Was die Quantenmechanik mit dem Dieselmotor zu tun hat

Q1-Projektkurs besucht die RWTH Aachen

Der Projektkurs „Chemische Quantenmechanik“ war am 6. Juli zu einer Exkursion am Lehrstuhl für Technische Thermodynamik an der RWTH Aachen. Dort untersucht man unter anderem die chemische Reaktionskinetik der Verbrennung von Kraftstoffen. Dabei werden quantenmechanische Berechnungen einer Vielzahl von Elementarreaktionen durchgeführt und die so erhaltenen Parameter zur Lösung der kinetischen Differentialgleichungen eingegeben. Im Rahmen der Forschung wird insbesondere an der Entwicklung neuer Kraftstoffe gearbeitet, bei denen kein Ruß oder Feinstaub entsteht und so auch die Stickoxid-Emission gesenkt werden kann. Hierzu zählen biologisch gewinnbare Kraftstoffe, die durch ihren Kreislauf zudem zur Verringerung der CO2-Emissionen beitragen.

Nach einer Vorlesung über den Einsatz der Quantenmechanik (QM) bei der Modellierung der Kinetik der Verbrennung, aber auch der Bildung von funktionellen Polymeren sowie medizinischen Anwendungen, hat der Kurs an einer Quantenmechanik-Übung teilgenommen. Dabei haben die Schüler mit dem QM-Software-Paket Gaussian Berechnungen der Potentialhyperfläche der Reaktion von Methanol mit einem Wasserstoffradikal zu einem Wasserstoffmolekül und einem Methoxy-Radikal durchgeführt. Die Eingabedatei für die Berechnung haben sie mit Gaussview erstellt, einem Programm, dass es erlaubt, Moleküle auf dem Bildschirm zusammenzusetzen. Die Berechnungen mit Gaussian lieferten dann neben vielen anderen Eigenschaften auch die Enthalpien der Moleküle, aus der die Schüler die Reaktionsenthalpie berechnet haben.  

Anschließend besichtigten die Schüler ein Labor, in dem die Kinetik der Verbrennungschemie experimentell untersucht wird.
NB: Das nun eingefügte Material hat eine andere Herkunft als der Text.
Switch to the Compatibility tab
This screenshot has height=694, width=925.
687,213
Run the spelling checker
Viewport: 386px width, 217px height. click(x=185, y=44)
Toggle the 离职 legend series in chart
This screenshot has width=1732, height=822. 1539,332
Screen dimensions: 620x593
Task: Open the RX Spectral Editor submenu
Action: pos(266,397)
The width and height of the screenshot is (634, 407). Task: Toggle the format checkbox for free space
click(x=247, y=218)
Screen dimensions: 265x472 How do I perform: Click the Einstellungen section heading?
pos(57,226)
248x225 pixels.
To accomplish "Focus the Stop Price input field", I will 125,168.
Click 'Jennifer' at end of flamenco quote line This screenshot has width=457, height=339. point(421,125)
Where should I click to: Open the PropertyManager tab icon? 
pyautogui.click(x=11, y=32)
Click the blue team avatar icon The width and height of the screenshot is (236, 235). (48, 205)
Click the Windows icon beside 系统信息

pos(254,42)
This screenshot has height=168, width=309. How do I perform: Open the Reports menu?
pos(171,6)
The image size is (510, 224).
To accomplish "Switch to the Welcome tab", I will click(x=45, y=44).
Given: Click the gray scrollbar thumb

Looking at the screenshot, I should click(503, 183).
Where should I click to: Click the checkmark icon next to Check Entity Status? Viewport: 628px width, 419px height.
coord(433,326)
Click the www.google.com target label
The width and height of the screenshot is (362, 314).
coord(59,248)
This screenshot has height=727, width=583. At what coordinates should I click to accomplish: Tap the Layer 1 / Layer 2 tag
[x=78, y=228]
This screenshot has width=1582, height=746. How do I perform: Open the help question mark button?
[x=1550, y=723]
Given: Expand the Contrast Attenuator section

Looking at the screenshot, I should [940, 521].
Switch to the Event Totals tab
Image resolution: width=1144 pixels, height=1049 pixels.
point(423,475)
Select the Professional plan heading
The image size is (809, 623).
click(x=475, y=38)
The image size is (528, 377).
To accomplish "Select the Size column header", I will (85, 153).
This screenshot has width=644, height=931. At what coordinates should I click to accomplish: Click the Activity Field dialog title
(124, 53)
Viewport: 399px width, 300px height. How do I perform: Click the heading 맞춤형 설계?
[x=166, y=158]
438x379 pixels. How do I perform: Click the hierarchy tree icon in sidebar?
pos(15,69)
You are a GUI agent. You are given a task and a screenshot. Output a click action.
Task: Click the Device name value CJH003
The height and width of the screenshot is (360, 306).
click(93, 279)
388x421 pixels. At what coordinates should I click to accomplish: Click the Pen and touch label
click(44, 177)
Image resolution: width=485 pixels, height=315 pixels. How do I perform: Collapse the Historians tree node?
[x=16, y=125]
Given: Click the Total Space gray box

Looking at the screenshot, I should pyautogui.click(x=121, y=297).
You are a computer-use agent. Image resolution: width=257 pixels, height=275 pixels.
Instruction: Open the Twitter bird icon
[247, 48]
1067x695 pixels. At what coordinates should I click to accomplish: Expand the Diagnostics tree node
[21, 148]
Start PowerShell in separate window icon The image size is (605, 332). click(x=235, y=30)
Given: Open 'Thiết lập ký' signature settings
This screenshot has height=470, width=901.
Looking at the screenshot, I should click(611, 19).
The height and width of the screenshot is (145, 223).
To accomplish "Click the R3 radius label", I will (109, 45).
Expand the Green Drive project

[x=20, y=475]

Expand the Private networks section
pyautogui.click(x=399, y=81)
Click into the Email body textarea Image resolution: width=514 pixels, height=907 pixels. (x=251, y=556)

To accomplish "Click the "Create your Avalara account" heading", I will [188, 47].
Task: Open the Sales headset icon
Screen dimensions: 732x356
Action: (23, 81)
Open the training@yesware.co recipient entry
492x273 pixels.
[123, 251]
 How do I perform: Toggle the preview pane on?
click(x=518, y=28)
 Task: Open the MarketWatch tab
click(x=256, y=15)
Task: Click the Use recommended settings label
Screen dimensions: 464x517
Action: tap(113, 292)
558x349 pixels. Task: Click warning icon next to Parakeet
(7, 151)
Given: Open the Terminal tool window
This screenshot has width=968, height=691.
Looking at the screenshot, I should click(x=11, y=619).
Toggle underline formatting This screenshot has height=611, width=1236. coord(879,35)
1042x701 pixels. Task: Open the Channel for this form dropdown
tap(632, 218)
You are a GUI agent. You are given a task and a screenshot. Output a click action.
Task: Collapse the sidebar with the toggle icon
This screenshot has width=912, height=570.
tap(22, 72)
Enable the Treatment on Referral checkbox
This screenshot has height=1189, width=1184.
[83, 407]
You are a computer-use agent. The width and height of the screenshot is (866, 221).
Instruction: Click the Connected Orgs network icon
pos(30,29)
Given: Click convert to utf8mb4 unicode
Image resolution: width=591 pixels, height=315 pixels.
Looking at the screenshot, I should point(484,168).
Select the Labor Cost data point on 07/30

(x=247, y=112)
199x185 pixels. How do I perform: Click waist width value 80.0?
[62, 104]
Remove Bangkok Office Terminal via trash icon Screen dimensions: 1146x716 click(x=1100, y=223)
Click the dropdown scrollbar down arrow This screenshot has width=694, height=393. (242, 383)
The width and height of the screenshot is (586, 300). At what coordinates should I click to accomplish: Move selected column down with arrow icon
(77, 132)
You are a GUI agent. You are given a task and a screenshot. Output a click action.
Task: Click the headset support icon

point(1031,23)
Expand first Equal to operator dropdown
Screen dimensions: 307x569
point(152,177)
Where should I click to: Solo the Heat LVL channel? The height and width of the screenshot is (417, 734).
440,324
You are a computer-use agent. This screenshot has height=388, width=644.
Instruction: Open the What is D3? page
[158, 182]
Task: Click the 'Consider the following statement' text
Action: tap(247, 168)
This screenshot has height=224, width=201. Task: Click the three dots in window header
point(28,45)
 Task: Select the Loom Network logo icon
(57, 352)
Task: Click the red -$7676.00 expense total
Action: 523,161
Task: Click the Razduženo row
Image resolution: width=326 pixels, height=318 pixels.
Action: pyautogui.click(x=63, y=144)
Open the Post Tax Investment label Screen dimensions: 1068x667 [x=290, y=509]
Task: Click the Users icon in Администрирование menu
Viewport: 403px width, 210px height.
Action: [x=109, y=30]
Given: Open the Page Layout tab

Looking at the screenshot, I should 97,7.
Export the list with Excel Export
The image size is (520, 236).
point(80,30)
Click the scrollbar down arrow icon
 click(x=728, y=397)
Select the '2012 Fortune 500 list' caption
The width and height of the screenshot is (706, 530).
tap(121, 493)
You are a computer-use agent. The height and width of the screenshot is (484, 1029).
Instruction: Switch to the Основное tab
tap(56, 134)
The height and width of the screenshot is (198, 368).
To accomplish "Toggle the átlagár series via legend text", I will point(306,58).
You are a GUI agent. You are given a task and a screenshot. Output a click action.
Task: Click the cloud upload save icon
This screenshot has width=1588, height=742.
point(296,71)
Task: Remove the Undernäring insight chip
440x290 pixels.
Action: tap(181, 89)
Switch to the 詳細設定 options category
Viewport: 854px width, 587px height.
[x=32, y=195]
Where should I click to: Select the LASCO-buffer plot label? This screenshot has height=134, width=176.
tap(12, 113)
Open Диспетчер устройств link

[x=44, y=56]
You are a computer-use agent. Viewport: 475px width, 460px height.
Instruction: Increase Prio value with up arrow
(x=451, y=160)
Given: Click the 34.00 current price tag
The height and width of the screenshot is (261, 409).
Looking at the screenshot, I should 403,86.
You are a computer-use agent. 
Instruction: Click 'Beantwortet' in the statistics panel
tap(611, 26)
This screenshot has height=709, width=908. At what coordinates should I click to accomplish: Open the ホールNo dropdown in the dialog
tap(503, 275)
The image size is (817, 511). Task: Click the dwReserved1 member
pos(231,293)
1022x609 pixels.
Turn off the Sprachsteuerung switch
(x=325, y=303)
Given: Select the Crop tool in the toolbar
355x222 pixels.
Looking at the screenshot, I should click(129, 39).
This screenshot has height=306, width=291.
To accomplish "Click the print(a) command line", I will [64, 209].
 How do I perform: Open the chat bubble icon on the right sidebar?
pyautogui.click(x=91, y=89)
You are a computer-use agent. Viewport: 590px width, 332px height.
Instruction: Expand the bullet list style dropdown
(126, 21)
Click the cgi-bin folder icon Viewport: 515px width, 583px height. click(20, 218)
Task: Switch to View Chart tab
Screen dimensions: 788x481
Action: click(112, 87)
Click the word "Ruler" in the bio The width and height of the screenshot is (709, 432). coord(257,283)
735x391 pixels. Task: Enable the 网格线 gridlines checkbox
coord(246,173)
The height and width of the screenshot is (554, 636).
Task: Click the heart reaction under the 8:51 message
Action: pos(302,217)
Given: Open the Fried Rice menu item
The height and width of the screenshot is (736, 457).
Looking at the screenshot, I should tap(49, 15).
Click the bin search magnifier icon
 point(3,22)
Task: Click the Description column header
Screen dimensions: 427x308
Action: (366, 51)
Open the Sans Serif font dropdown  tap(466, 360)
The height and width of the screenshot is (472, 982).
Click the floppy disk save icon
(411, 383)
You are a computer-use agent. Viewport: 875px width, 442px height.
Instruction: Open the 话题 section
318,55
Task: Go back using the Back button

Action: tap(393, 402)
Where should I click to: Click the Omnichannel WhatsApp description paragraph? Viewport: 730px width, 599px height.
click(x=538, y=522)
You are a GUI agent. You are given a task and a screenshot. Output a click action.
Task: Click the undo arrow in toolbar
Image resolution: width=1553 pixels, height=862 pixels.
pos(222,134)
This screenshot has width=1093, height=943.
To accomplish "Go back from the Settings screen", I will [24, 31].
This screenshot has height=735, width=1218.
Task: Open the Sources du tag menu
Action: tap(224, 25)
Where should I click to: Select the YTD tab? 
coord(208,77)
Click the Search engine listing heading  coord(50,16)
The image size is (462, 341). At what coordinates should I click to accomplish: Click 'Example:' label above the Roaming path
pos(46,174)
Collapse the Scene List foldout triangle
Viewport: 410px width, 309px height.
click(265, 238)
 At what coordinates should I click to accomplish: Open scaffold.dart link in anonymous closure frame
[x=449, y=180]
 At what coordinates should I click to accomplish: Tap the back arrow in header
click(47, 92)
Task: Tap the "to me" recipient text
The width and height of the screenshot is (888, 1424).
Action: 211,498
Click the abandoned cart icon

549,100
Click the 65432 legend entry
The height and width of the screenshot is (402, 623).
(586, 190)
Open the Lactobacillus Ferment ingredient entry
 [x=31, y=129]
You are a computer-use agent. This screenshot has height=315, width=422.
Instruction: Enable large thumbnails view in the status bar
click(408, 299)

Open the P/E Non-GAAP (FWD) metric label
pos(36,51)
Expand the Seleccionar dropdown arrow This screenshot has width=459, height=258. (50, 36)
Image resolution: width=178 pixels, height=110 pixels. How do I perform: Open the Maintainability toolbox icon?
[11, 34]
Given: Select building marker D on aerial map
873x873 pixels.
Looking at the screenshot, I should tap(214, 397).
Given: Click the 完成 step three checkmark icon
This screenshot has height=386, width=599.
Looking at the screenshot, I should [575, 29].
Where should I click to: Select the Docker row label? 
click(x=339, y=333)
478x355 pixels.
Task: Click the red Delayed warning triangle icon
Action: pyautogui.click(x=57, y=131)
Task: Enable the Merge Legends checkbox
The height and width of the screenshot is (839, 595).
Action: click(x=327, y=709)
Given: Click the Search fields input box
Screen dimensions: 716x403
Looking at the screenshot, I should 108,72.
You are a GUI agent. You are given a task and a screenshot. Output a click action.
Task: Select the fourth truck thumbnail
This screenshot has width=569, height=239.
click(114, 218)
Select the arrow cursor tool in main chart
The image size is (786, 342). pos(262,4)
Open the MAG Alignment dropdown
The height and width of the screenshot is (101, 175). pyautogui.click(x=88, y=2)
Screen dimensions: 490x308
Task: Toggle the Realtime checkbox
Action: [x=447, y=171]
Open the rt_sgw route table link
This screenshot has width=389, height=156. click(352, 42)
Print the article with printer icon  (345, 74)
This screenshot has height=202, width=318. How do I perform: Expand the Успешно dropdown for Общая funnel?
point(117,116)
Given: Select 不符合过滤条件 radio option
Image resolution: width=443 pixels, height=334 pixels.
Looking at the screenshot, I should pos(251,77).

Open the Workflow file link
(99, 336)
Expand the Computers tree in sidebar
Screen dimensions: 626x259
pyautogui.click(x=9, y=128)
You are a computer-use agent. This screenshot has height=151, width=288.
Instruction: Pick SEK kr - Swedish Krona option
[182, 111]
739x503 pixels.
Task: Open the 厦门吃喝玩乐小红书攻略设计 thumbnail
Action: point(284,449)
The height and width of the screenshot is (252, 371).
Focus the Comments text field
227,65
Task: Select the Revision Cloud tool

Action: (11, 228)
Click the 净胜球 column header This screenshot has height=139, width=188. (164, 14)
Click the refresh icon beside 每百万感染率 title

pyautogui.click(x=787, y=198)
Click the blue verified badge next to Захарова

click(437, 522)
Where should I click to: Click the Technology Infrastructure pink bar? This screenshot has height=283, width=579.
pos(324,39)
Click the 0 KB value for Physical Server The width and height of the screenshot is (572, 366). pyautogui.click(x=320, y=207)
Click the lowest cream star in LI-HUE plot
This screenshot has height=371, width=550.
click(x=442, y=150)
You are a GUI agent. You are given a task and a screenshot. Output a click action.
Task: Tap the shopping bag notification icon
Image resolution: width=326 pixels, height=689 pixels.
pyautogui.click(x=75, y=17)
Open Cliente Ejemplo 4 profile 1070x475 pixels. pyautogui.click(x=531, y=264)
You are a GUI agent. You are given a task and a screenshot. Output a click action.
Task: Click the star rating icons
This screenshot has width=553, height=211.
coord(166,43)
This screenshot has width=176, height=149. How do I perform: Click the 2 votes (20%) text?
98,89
Dazu wird in einer sogenannten shock tube durch das Bersten einer Scheibe ein Druckstoß ausgelöst, der zu einer hohen Kompression und folglich hohen Temperatur führt, was wiederum zur Selbstzündung des Kraftstoffs führt. Dieser Vorgang der Selbstzündung wird genutzt, um die Chemie der Verbrennung unter Vermeidung anderer Einflüsse zum Beispiel die Strömungsmechanik zu vermessen. Die Selbstzündung ist beim Diesel-Motor der eigentliche Zündvorgang und beim Otto-Motor als das unerwünschte Klopfen bekannt.

Nach grundlegenden quantenmechanischen Berechnungen und experimentellen Untersuchungen der Kinetik müssen die Kraftstoffe in realen Motoren getestet werden. Zum Abschluss der Exkursion hat der Kurs Motorenprüfstände für Diesel- und Otto-Motoren besichtigt, in denen die neuen Kraftstoffe hinsichtlich Leistung, Verbrauch und Emissionen untersucht werden.

Die Exkursion hat am Beispiel der motorischen Verbrennung einen Eindruck davon vermittelt, wie grundlegende quantenmechanische Berechnungen zusammen mit Experimenten genutzt werden, um an anwendungsorientierten Probleme zu forschen.